-- What you need to do --
Provide only the number of lines in the data below that contain the string "agent".

-- Dataset records --
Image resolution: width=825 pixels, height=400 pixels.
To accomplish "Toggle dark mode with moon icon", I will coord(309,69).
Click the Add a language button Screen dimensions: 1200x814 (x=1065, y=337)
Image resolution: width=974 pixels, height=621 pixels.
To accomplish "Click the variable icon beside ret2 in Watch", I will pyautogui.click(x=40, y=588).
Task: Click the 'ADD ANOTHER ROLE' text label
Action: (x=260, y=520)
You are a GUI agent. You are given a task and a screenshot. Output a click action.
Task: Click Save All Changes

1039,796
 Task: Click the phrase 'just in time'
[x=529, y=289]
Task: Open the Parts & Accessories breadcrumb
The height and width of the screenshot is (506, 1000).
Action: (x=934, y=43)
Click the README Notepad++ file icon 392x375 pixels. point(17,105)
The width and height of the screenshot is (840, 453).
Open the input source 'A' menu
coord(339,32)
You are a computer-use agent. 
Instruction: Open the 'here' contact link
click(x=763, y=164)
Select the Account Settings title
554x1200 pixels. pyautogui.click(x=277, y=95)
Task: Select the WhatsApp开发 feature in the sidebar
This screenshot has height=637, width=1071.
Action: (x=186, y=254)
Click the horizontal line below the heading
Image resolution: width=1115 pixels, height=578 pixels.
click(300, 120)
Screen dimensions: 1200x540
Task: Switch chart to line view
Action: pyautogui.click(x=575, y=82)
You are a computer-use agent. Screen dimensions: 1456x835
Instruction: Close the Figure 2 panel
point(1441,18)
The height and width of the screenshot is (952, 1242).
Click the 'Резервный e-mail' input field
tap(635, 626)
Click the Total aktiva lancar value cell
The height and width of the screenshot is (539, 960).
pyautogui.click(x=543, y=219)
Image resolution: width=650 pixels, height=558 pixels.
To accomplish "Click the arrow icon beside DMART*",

-- Output of the exercise --
3